For me, however, well-being is more a general state of being than how I feel at any given moment. When we think about our personal happiness, we remember how we felt when we woke up this morning, whether the drive to work was satisfactory, our feelings at work, a fight with the spouse, maybe — all of these elements come together to color our myriad moods. Basically, I believe that as long as we get enough sleep, are well-fed, and have something we feel is useful to do, happiness is just around the corner. It is that extra boost, the time we must fill when we aren’t eating, sleeping, or working where the library fits.
The aspirational rhetoric that has so long defined public libraries as havens of knowledge and self-improvement is not a bad place to point when it comes to how libraries improve quality-of-life. Through this basic level of access to “knowledge” people can make themselves more useful to a society, which is to say, each other. And being useful, or having a sense of purpose, tends to result in happiness.
Going further into how libraries improve quality-of-life, we can look at the prevalence of genre fiction in circulation records. If we simply go by what gets the most check-outs, it is easy to see that many people love filling their time by living vicariously through the heroes in romance novels, detective thrillers, and inspirational fiction (think Richard Paul Evans, or Debbie Macomber).
Finally, the exploration of identity, whether that is through genealogical research, or exploration of place, is a large part of what local public libraries allow.

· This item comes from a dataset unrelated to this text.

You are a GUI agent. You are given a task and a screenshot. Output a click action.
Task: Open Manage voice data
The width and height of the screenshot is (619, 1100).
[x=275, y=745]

Through subscriptions to genealogical databases, collections of how-to books, and archives or records and ephemera, libraries preserve the heritage that teaches us who we are. It is no other organization in the world but the public library that brings about these contributions to people’s happiness in quite the same unfettered and obvious way.
To hammer these ideas home, let’s look at how other people’s happiness affects our everyday lives. Imagine that 42-year old lawyer, Jeff, is having a bad morning. His clients are late, the case load is high, and nothing else is going right either. Lunch is boring and the afternoon is no better. After work, however, Jeff remembers that earlier he had skimmed an email from his library. A book that he had ordered a few weeks ago had arrived and was waiting for him.

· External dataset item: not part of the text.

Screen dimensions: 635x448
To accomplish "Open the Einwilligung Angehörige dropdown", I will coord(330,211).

Dropping by his local branch, Jeff finds the book and is about to leave when he hears strains of beautiful music coming from the library’s meeting room. Wandering in, he takes a seat in the back of the room and listens. Now, I implore you to answer me this: How can the harried Jeff remain agitated in the face of what he hears, which is a free concert of relaxing and melancholy dirges delivered by a local string quartet?
As his breathing evens out and the stresses of the day subside, it occurs to Jeff that he hasn’t brought his wife flowers in way too long. So, he thinks, after the concert I’ll get some. It’s going to be a lovely evening at home, and Jeff looks forward to just-before-bed when he can relax with his long-awaited novel. As the quartet concludes, Jeff joins the rest of the audience in giving them a well-deserved standing ovation. Now all those people are going out into the world, their souls light, not raging at evening traffic, or on some pointless political tirade, but happy to have experienced a heartfelt library concert.